----- Text for analysis

United States District Court, D. Arizona
Feb 25, 2008
No. CV 04-2307-PHX-JAT (D. Ariz. Feb. 25, 2008)

Opinion

No. CV 04-2307-PHX-JAT.

February 25, 2008


ORDER


Pending before the Court is Neil Patel, Jagruti Patel, and Ganpati, Inc.'s ("Defendants") Motion for Award of Attorney's Fees. After judgment in this case was entered, Best Western International ("Plaintiff") filed a Motion for a New Trial and Judgment as a Matter of Law. The Court has denied Plaintiff's Motion for a New Trial. Therefore, the Court finds as moot Plaintiff's argument that Defendants' Motion for Award of Attorney's Fees is premature. The Court will now address the remainder of Plaintiff's opposition to attorney's fees.

I. BACKGROUND

This case involved two breach of contract claims arising out of a franchise agreement made between Plaintiff and Defendants. Specifically, Plaintiff brought a claim against Defendants for breach of the franchise agreement when Defendants failed to pay for goods and services. Plaintiff also brought a claim against Defendants for continuing to use Plaintiff's trademark after the agreement was terminated. Defendants then brought a counterclaim for breach of the agreement and breach of the duty of good faith and fair dealing. On August 24, 2007, a jury awarded Plaintiff $25,272.02 for Defendants' failure to pay for goods and services, and $34,646.46 for Defendants' use of Plaintiff's trademark after the agreement was terminated. The jury also awarded Defendants $445,000 for Plaintiff's breach of the duty of good faith and fair dealing. Defendants now move for attorney's fees under A.R.S. § 12-341.01.

II. DISCUSSION

A. Awarding Attorneys Fees and Expenses under Arizona Law

Under Arizona law, "[i]n any contested action arising out of a contract, express or implied, the court may award the successful party reasonable attorney fees." A.R.S. § 12-341.01(a). There is no dispute between parties that the action in this case arises "out of a contract." Therefore, the Court must determine whether Defendants are the "successful party" within the meaning of A.R.S. § 12-341.01(a). If the Court finds Defendants are the "successful party," the Court must then determine whether awarding fees to Defendants is appropriate. Finally, the Court must determine if the amount of fees Defendants seek is reasonable.

----------

Directive 1: Copy the entire court order on attorney's fees above word for word.
Directive 2: In the records, rewrite the stretch from the line containing "You are a GUI" through the line containing "Task: Click on", changing "screenshot" to "screen capture" and leaving everything else as it is. Give only those lines.

----- Material for this task

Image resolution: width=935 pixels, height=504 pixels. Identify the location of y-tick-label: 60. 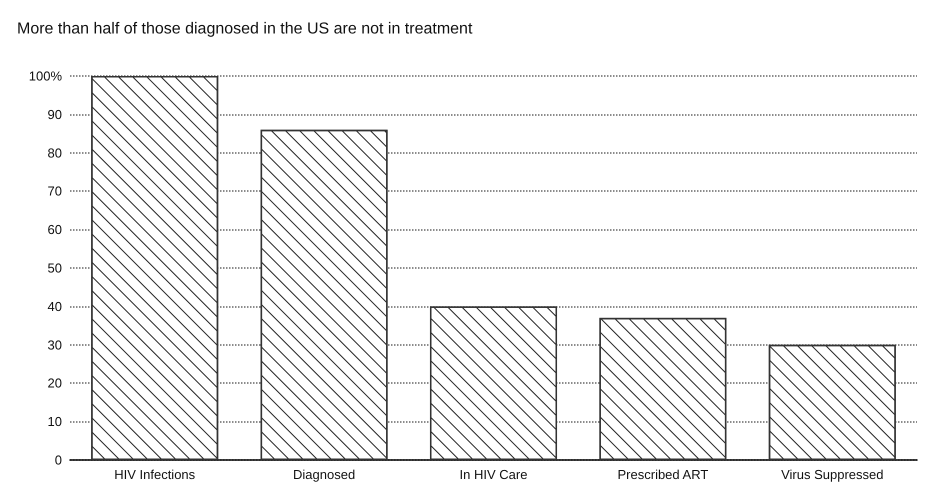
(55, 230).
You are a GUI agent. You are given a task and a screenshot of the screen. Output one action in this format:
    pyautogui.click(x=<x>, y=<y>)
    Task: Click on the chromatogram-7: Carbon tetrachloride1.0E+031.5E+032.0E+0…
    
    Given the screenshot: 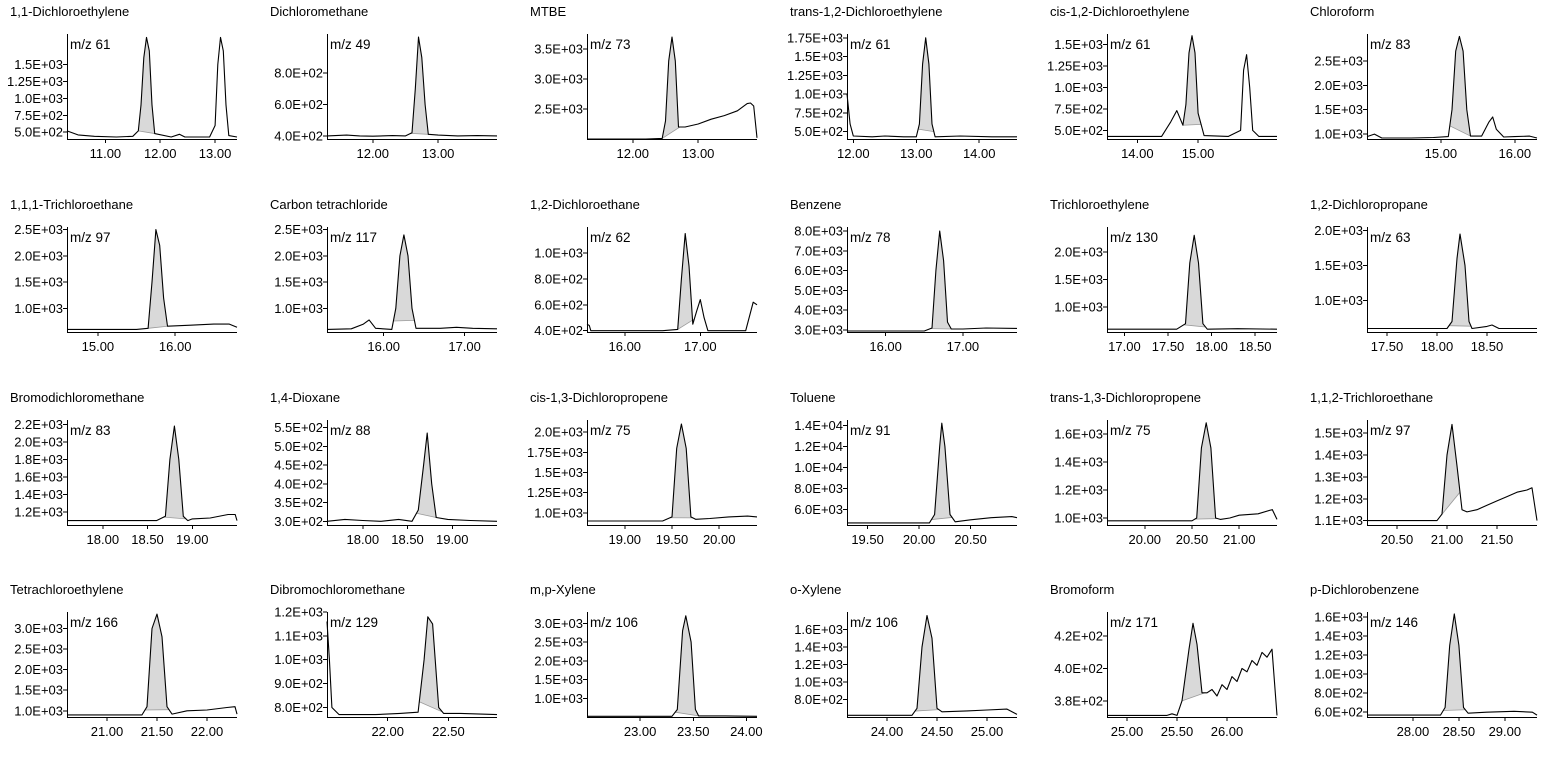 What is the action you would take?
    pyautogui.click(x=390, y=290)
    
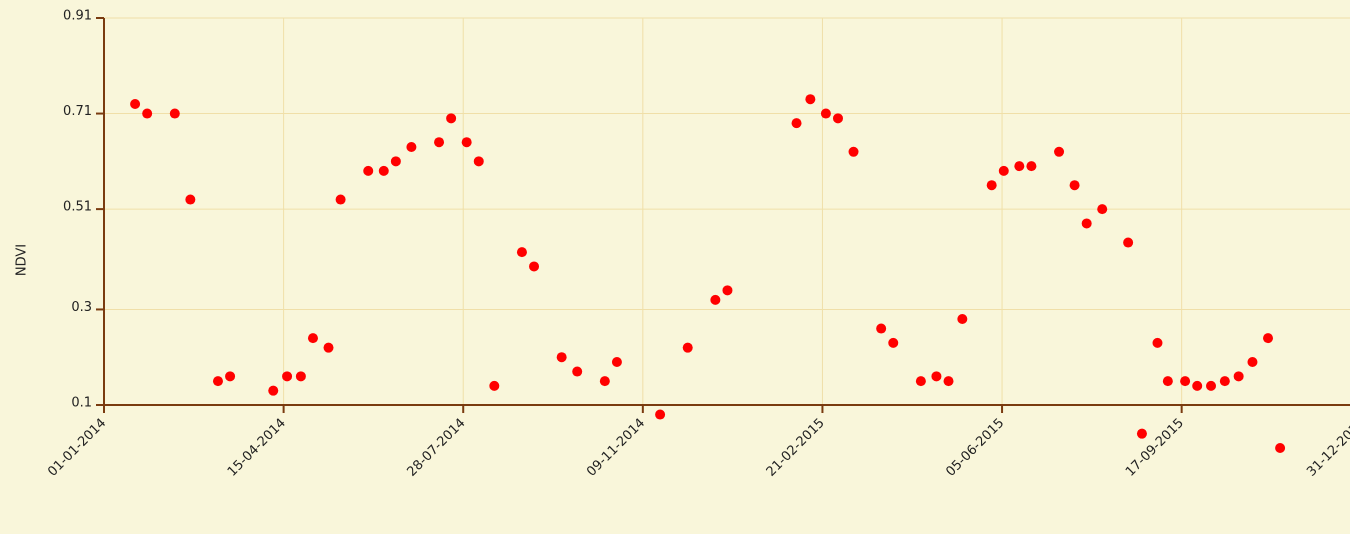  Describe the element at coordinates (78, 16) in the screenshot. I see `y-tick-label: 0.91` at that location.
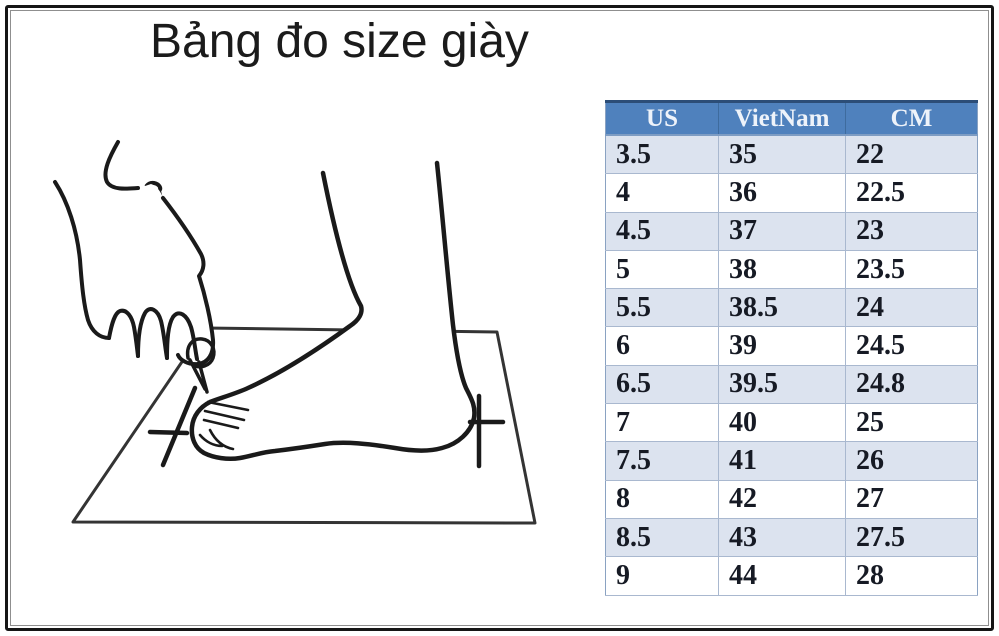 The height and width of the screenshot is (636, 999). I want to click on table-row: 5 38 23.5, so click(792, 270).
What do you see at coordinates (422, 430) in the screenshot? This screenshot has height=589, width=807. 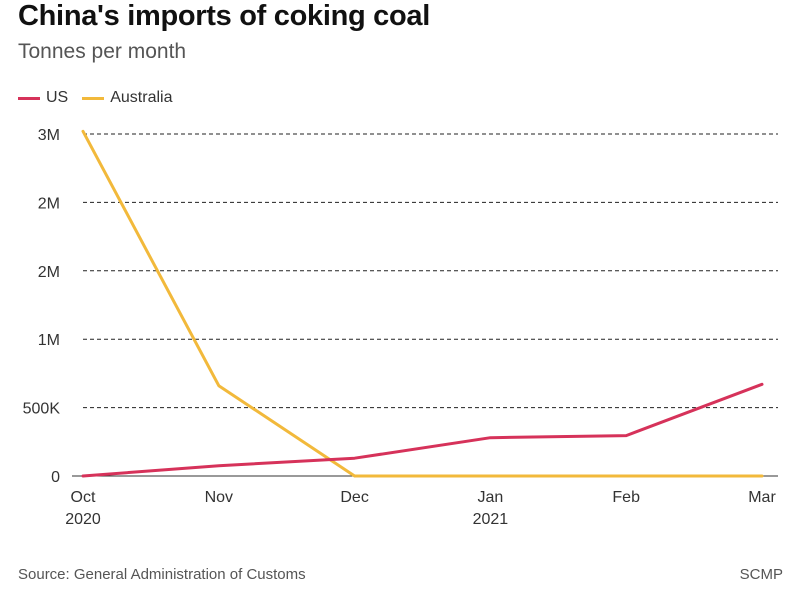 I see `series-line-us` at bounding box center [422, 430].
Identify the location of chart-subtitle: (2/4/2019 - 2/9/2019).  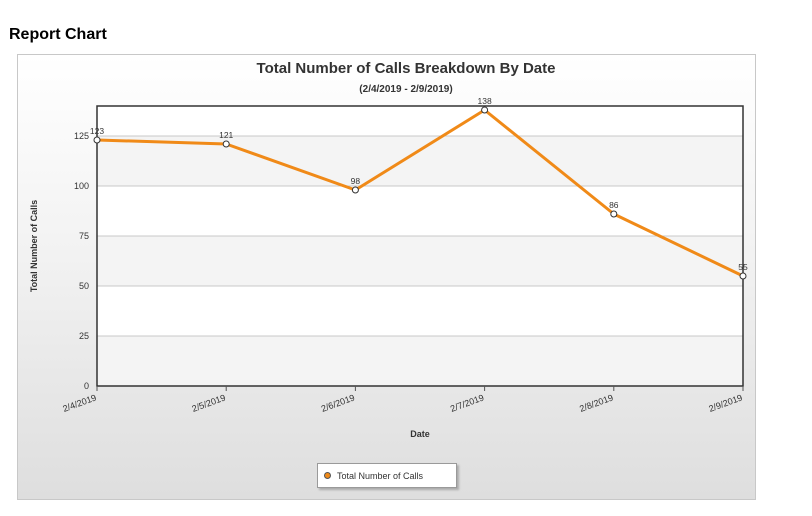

----------

Final answer 1:
United States District Court, D. Arizona
Feb 25, 2008
No. CV 04-2307-PHX-JAT (D. Ariz. Feb. 25, 2008)

Opinion

No. CV 04-2307-PHX-JAT.

February 25, 2008


ORDER


Pending before the Court is Neil Patel, Jagruti Patel, and Ganpati, Inc.'s ("Defendants") Motion for Award of Attorney's Fees. After judgment in this case was entered, Best Western International ("Plaintiff") filed a Motion for a New Trial and Judgment as a Matter of Law. The Court has denied Plaintiff's Motion for a New Trial. Therefore, the Court finds as moot Plaintiff's argument that Defendants' Motion for Award of Attorney's Fees is premature. The Court will now address the remainder of Plaintiff's opposition to attorney's fees.

I. BACKGROUND

This case involved two breach of contract claims arising out of a franchise agreement made between Plaintiff and Defendants. Specifically, Plaintiff brought a claim against Defendants for breach of the franchise agreement when Defendants failed to pay for goods and services. Plaintiff also brought a claim against Defendants for continuing to use Plaintiff's trademark after the agreement was terminated. Defendants then brought a counterclaim for breach of the agreement and breach of the duty of good faith and fair dealing. On August 24, 2007, a jury awarded Plaintiff $25,272.02 for Defendants' failure to pay for goods and services, and $34,646.46 for Defendants' use of Plaintiff's trademark after the agreement was terminated. The jury also awarded Defendants $445,000 for Plaintiff's breach of the duty of good faith and fair dealing. Defendants now move for attorney's fees under A.R.S. § 12-341.01.

II. DISCUSSION

A. Awarding Attorneys Fees and Expenses under Arizona Law

Under Arizona law, "[i]n any contested action arising out of a contract, express or implied, the court may award the successful party reasonable attorney fees." A.R.S. § 12-341.01(a). There is no dispute between parties that the action in this case arises "out of a contract." Therefore, the Court must determine whether Defendants are the "successful party" within the meaning of A.R.S. § 12-341.01(a). If the Court finds Defendants are the "successful party," the Court must then determine whether awarding fees to Defendants is appropriate. Finally, the Court must determine if the amount of fees Defendants seek is reasonable.

Final answer 2:
You are a GUI agent. You are given a task and a screen capture of the screen. Output one action in this format:
    pyautogui.click(x=<x>, y=<y>)
    Task: Click on the chromatogram-7: Carbon tetrachloride1.0E+031.5E+032.0E+0…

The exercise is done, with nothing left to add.